QuickPress is a compact post authoring module displayed on WordPress Admin Dashboard. QuickPress allows users to quickly create posts without opening the full featured post edit screen.It has all the basic things needed quickly publish a post; hence the name QuickPress. You can give your post a title, put in some content (including media, polls, and even plug-in related features when provided by the plug-in), and even add tags for your posts within the post. This is a quick way to publish a post but keep in mind this is not a fully featured editor, so many things such as SEO details that are put in on your post page will get left out unless you go back to them later and put them in yourself.

There seems to be no link editor to edit the post link if you want to do that.

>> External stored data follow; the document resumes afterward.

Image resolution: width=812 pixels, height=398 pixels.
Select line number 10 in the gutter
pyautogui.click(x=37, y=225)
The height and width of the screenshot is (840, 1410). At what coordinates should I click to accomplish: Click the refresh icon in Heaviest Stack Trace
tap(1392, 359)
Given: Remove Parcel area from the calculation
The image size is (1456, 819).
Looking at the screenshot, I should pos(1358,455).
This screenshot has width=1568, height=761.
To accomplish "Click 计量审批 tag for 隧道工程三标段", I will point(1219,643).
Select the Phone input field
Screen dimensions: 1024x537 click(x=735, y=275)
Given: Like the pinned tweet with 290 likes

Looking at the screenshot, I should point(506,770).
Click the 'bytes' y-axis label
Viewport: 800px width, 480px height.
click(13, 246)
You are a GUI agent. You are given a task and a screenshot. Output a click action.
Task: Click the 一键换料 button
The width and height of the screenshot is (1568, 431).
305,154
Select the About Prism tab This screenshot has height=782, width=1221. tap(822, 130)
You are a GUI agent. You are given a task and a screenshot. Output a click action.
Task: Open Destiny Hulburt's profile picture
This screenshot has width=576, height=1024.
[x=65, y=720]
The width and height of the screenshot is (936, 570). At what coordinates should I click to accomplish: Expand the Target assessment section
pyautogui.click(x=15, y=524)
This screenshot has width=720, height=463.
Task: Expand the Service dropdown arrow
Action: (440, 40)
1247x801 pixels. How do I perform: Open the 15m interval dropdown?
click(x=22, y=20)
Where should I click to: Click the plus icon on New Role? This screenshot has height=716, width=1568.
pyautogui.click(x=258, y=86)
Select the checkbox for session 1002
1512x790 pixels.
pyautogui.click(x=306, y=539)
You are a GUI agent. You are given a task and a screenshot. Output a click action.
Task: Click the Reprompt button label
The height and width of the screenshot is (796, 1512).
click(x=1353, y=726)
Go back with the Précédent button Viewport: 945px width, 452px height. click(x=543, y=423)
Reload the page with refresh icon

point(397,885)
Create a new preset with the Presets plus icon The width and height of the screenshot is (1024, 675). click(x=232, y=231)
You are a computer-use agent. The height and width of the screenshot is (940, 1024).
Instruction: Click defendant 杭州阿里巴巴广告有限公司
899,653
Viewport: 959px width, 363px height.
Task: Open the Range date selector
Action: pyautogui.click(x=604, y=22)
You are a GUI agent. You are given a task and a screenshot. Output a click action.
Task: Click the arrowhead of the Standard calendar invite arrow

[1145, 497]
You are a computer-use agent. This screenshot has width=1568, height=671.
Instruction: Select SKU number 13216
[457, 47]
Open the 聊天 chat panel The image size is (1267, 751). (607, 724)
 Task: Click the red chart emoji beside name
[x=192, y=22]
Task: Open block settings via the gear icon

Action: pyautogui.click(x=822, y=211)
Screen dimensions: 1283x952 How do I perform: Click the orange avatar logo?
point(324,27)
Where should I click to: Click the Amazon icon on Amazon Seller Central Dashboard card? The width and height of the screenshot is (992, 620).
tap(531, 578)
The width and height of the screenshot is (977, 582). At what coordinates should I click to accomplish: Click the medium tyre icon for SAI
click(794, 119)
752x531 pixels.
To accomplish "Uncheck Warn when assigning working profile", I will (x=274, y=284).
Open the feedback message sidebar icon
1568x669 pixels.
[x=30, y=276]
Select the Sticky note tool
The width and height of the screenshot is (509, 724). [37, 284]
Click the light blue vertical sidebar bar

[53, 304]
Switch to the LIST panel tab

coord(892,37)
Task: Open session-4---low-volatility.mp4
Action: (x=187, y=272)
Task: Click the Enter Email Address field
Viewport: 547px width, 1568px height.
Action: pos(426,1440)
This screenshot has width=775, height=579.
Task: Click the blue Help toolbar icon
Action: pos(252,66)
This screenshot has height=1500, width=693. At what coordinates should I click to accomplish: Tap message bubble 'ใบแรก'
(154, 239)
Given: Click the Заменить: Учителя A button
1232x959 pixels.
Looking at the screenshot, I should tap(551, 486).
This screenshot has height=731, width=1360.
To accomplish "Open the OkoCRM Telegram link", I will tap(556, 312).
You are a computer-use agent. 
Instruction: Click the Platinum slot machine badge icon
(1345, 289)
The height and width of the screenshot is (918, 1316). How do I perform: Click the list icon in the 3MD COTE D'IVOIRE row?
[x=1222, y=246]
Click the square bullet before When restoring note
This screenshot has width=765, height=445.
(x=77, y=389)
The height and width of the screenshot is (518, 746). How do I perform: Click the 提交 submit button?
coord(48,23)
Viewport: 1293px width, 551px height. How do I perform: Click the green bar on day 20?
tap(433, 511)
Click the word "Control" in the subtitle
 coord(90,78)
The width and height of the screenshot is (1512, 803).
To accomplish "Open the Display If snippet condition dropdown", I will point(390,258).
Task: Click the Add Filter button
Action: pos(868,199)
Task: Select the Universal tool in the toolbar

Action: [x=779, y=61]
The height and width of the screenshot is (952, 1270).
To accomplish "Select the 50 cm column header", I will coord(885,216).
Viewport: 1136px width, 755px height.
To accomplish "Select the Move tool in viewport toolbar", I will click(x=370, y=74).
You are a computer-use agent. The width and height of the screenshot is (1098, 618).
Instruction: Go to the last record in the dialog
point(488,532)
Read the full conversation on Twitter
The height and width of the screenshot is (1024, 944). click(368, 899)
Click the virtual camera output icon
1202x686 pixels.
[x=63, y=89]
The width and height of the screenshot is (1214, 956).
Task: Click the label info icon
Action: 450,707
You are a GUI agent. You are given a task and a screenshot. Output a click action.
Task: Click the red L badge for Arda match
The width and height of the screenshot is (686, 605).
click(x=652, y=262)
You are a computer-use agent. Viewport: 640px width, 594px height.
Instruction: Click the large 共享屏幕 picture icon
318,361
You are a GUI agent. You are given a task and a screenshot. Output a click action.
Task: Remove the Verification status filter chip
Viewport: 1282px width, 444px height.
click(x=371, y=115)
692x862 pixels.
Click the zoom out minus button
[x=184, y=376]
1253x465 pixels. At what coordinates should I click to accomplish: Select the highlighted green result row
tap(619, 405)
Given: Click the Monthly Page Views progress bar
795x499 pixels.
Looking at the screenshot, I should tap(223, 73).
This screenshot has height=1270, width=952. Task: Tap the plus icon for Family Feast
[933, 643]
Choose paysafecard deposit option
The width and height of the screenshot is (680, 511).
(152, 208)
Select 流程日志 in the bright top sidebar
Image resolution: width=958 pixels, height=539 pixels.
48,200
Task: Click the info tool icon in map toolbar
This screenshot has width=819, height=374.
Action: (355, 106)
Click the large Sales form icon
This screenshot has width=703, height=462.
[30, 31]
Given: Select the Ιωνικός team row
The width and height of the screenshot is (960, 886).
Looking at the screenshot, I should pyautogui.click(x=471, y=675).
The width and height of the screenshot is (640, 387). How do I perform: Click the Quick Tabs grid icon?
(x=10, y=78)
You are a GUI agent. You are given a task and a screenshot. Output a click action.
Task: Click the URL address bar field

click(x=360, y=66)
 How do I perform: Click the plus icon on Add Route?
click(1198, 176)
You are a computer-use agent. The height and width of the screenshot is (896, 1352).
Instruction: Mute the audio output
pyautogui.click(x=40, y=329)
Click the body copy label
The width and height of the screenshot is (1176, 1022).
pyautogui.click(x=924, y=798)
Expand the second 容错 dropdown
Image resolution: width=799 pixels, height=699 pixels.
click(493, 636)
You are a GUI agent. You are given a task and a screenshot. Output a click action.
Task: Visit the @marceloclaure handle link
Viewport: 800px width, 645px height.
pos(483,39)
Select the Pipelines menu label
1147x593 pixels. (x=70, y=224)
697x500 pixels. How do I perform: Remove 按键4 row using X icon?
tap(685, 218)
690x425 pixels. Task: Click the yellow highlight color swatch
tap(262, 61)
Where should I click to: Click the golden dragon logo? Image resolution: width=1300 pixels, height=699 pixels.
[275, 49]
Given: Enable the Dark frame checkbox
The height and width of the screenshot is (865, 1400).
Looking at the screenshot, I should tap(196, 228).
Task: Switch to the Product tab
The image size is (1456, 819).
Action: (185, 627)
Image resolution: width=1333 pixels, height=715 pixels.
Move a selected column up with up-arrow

You can also save a draft rather than publish it, this would be recommended as it would allow for the opportunity to enter the additional details such as for SEO details when the content is complete and ready to be published. This features is a good idea for those quick thoughts you have that you want to expand later or even want to finish now but format and review before publishing in the full editor later. Another thing to keep in mind is, this is not setup for multiple post-types or different categories, so those things would need to be adjusted later also if they need to be adjusted.


Robots.txt is a text file which allows a website to provide instructions to web crawling bots.

Search engines like Google use these web crawlers, sometimes called web robots, to archive and categorize websites. Mosts bots are configured to search for a robots.txt file on the server before it reads any other file from the website. It does this to see if a website’s owner has some special instructions on how to crawl and index their site.

The robots.txt file contains a set of instructions that request the bot to ignore specific files or directories. This may be for the purpose of privacy or because the website owner believes that the contents of those files and directories is irrelevant to the categorization of the website in search engines.

If a website has more than one subdomain, each subdomain must have its own robots.txt file. It is important to note that not all bots will honor a robots.txt file. Some malicious bots will even read the robots.txt file to find which files and directories they should target first. Also, even if a robots.txt file instructs bots to ignore a specific pages on the site, those pages may still appear in search results of they are linked to by other pages that are crawled.

Responsive Theme

Responsive themes follow the responsive web design approach which aims to create websites that offer optimal user experience across various devices and screen resolutions including desktop computers, tablets such as iPad, smartphones and other mobile devices. A responsive WordPress theme smoothly adjusts its layout based on the screen size and resolution.

Responsive themes offer better readability and usability on smaller screens such as smart phones. It also prevents you from creating a device specific mobile version. Before responsive themes, sites would have to create a different mobile version for each platform such as iPhone, Android, etc. Responsive design allows a single site to be viewed on various devices without the need for additional themes or plugins.

A growing number of people are accessing internet through tablets and smartphones. This is why we are seeing an increase in the number of responsive themes that are being created by WordPress theme companies. If a large proportion of your website visitors are visiting your website using a mobile device, then you should seriously consider offering a mobile version or switching to a responsive WordPress theme.

There is a theme in WordPress repository that is called “Responsive” however that is not the only responsive theme that is available. So don’t get confused. There are tons of responsive themes available.